Try it
Your answer must be the lines from the one holding "The image size" through the final line of the entries below, copied exactly, with no pictures.

Start of Block

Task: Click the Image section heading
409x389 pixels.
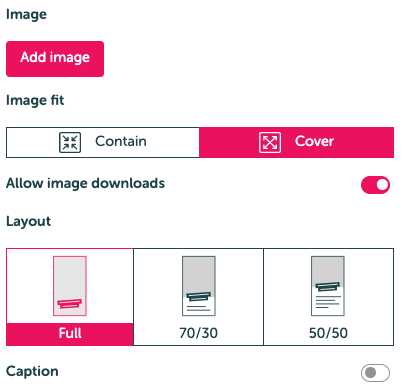Action: tap(26, 15)
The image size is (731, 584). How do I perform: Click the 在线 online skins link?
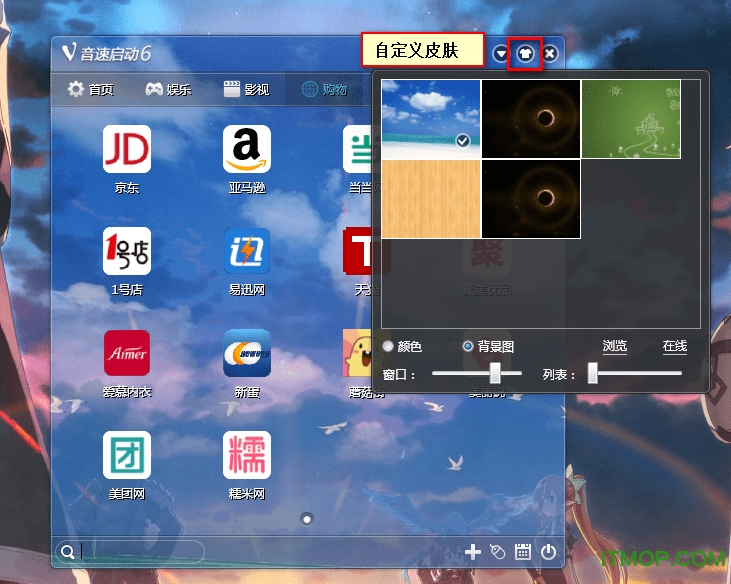pos(675,346)
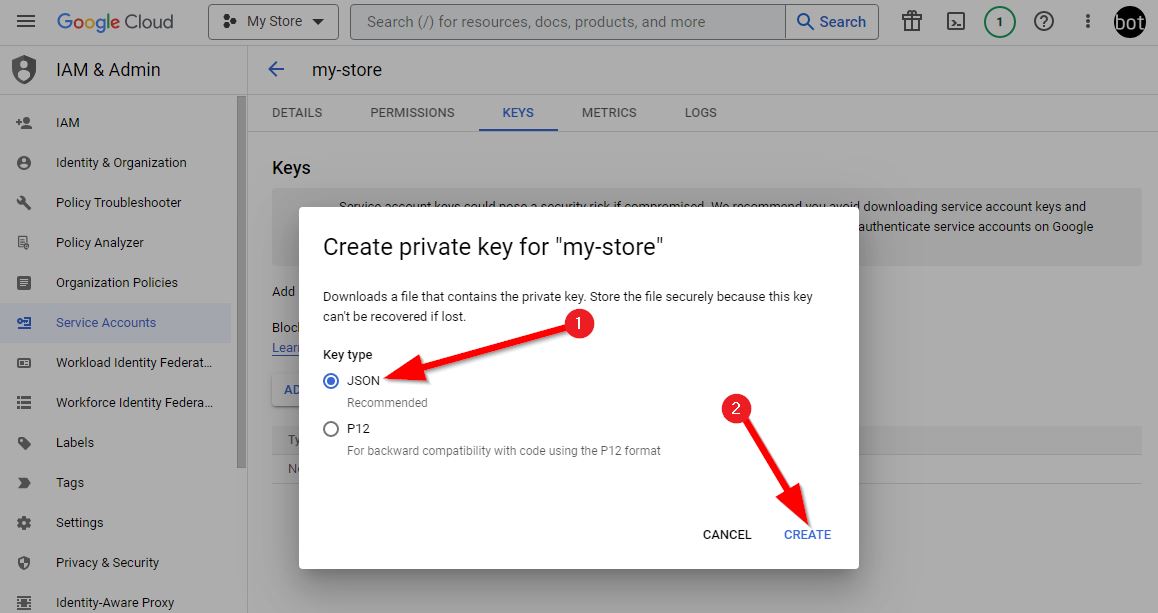Click the back arrow next to my-store
This screenshot has height=613, width=1158.
pos(275,70)
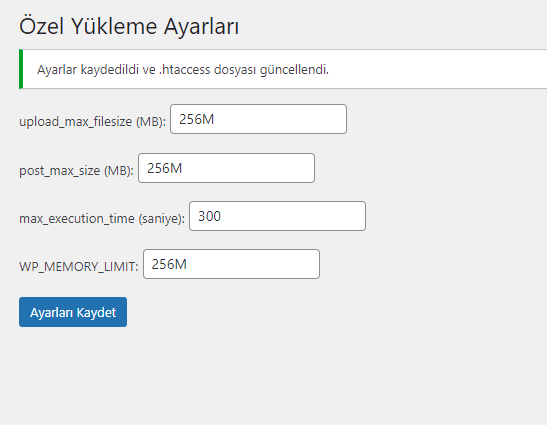
Task: Select the WP_MEMORY_LIMIT input field
Action: coord(231,264)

End of Block

Completed task
The image size is (731, 584). How do I perform: Click the 在线 online skins link?
pos(675,346)
Click the back arrow next to my-store
This screenshot has height=613, width=1158.
pos(275,70)
Task: Select the WP_MEMORY_LIMIT input field
Action: coord(231,264)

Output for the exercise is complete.